* _Data records_:
▬▬▬
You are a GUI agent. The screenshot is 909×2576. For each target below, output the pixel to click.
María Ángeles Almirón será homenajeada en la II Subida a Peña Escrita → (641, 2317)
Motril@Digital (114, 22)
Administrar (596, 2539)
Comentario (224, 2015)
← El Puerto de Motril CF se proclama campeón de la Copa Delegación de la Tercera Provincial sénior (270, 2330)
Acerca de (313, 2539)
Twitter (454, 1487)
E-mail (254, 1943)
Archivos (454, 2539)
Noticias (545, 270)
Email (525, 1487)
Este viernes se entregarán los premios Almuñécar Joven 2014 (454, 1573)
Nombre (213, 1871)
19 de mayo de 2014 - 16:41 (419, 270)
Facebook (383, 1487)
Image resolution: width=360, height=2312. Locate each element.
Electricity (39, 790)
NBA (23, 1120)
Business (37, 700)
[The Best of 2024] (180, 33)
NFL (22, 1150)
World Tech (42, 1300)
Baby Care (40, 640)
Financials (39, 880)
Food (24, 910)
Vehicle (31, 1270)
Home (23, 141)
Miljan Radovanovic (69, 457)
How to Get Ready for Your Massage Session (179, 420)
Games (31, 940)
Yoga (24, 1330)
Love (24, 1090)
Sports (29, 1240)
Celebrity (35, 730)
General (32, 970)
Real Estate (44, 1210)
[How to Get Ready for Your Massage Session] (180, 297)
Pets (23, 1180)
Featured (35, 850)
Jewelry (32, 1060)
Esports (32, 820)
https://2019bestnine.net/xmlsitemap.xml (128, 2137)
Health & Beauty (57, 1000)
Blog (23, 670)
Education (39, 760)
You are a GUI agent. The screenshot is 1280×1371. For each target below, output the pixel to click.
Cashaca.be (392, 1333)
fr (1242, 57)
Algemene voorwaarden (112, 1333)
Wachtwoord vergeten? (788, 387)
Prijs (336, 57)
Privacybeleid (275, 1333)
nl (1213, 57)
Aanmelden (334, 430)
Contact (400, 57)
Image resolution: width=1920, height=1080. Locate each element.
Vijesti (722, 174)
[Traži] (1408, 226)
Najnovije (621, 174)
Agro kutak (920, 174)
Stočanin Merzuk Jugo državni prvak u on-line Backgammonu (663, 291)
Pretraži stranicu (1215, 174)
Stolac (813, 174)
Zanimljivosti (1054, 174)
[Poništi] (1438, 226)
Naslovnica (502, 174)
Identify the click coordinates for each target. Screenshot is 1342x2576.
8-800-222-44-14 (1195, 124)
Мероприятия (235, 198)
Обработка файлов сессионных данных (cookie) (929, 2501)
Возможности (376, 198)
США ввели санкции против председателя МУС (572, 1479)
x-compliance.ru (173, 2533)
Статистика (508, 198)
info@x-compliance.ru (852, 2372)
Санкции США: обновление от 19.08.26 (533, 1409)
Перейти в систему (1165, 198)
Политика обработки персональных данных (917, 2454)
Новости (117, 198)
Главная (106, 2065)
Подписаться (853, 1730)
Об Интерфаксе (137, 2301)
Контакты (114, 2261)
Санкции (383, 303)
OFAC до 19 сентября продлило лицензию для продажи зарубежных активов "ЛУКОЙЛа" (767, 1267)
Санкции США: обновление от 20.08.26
▬▬▬
Type out again, exactly as written, the lines from the beginning of the material through the one containing "Email (525, 1487)".

* _Reply_:
You are a GUI agent. The screenshot is 909×2576. For each target below, output the pixel to click.
María Ángeles Almirón será homenajeada en la II Subida a Peña Escrita → (641, 2317)
Motril@Digital (114, 22)
Administrar (596, 2539)
Comentario (224, 2015)
← El Puerto de Motril CF se proclama campeón de la Copa Delegación de la Tercera Provincial sénior (270, 2330)
Acerca de (313, 2539)
Twitter (454, 1487)
E-mail (254, 1943)
Archivos (454, 2539)
Noticias (545, 270)
Email (525, 1487)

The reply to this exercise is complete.